Espero que novas oportunidades sejam anunciadas. Espero pelo ônibus
linha 494. Sentido bairro-centro. Porém, por aí passam várias linhas de ônibus e lotação. Identifiquei o seu roteiro. Prefiro pegar o ônibus 494. O retorno parece ser mais rápido. A tarde continuava chuvosa, e, ao descer na parda no Bairro Bom Fim, a chuva é mais enlouquecida. A gente também fica mais enlouquecido pelos banhos da chuva, das
águas que ficam em poças na beira da calçada, nas ruas, e pelos banhos que tomamos dos ônibus no corredor e dos carros. Já havia escurecido mais e começavam a ser acesas as luzes dos postes e mais veículos andavam com seus faróis acessos. Resultado: chego a casa depois de caminhar uns quinze minutos, com meias, sapato, pasta, calça e guardachuva completamente encharcados. Hoje, mais um dia de chuva. Está bem mais frio do que ontem. A temperatura tende a cair mais, e a noite será muito, mas muito mais fria. Lembrei-me logo de você. Ah, minha querida, minha amiga! Na serra deverá ser muito frio. Sei o quanto faz frio por lá, por isso preferi ir embora da minha terra natal – Antônio Prado. Prefiro temperaturas mais agradáveis, mesmo quando faz aquele calorão insuportável no verão em Porto Alegre.
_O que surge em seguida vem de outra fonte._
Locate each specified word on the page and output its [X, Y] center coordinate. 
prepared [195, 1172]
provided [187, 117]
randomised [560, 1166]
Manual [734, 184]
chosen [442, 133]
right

Eu não gosto de frio, minha amiga, Maria Eduarda. Agora, quando me lembro de você, estamos juntos a ler na caixa de lenha, fogão acesso, a chaleira que chia, o chimarrão de mão em mãos, a bata-doce a cozinhar, a panela de pião, a bacia de água quente nos pés, o gorro do Inter, aquela manta a cobrir nossos joelhos... Então, façamos mais uma vez a leitura do livro A Aldeia de Stepántchikovo e seus Habitantes, e que muito tem contribuído para que possamos em detalhes contar o nosso dia a dia e, assim, escrever nossas cartas, como muito bem o fez Dostoiévski, o autor do livro. Tarde, chuvosa, fria e úmida em Porto Alegre, é quintafeira, ano 2014. João Carissimi POA. 27 ago. 2017. Minha querida Maria Eduarda. Hoje, somente agora, pude atualizar as correspondências enviadas. Neste caso, te peço desculpa, caso não tenha sido do teu agrado. Eu entendo! Não se constranja na resposta, até porque eu fiquei um bom tempo sem te enviar qualquer carta – tive outros afazeres. Ah! Fotografar, selecionar, apagar, classificar, nominar, escolher e publicar no site Olhares. Além disso, olhar, observar, curtir, comentar e responder, as fotos dos meus amigos da comunidade Olhares, de certa forma me deixa muito ocupado - meu coração, o espírito e a minha mente. Em outro momento, Maria Eduarda, tenha certeza escreverei. Até então ou depois, minha amiga.